#### TASK DESCRIPTION:
Decide whether each statement agrees with the review excerpt on the reception of Athenian comedy below. Answer yes or no for each, and quote the deciding words of the text. (a) The goddess Agnoia is shown on the volume's cover. (b) Most comic plays survive complete. (c) The introduction is written mainly for readers already well versed in the latest comic scholarship.

Although many texts that mention comedy or comedians have long been used principally as a mining source for evidence about fragmentary plays or for biographical information about comedians, the reception of Athenian comedy has been a booming area of study over the last decade (the edited volume of Olson 2014 is a good example of the breadth of the field),1 and this volume will no doubt be itself mined for the numerous and varied insights of its contributors. Even if at times this is a slightly eclectic collection, the sheer range of authors and contexts where the influence of Athenian comedy can be felt is testament to comedy’s enduring value.
The introduction (“Ignorance and the Reception of Comedy in Antiquity”) makes the volume accessible to those not well versed in the latest trends of comic scholarship by providing a chronological overview of Athenian comedy and laying out some of the key methodological problems we face when approaching the material. Key to these problems is the muse of the book itself, the goddess Agnoia, ignorance or misapprehension (depicted on the cover). Most comic plays survive only in fragments; we often do not know what plays were available to later authors; the picture of imperial comic performances is at best partial. The chapter, then, provides a welcome orientation to both the material and the approaches in the book.

#### COLLECTED DATA:
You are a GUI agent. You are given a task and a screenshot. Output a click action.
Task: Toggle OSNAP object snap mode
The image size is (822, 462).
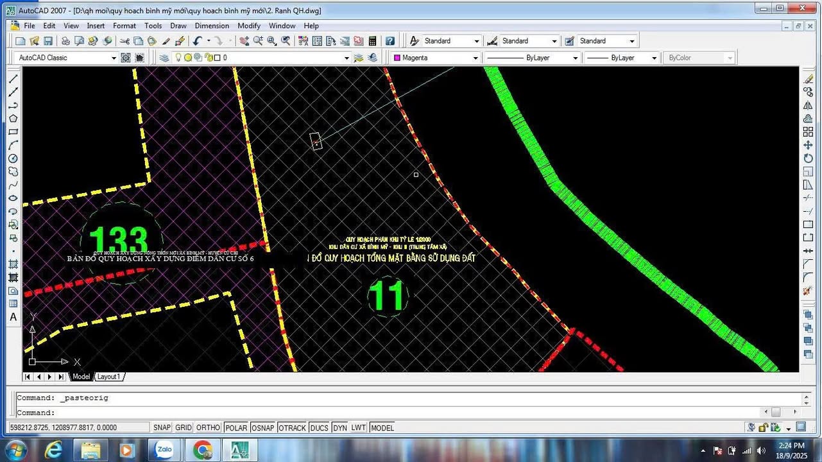(x=262, y=428)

#### OUTPUT OF THE EXERCISE:
(a) Yes: "the goddess Agnoia, ignorance or misapprehension (depicted on the cover)"
(b) No: "Most comic plays survive only in fragments"
(c) No: "makes the volume accessible to those not well versed in the latest trends of comic scholarship"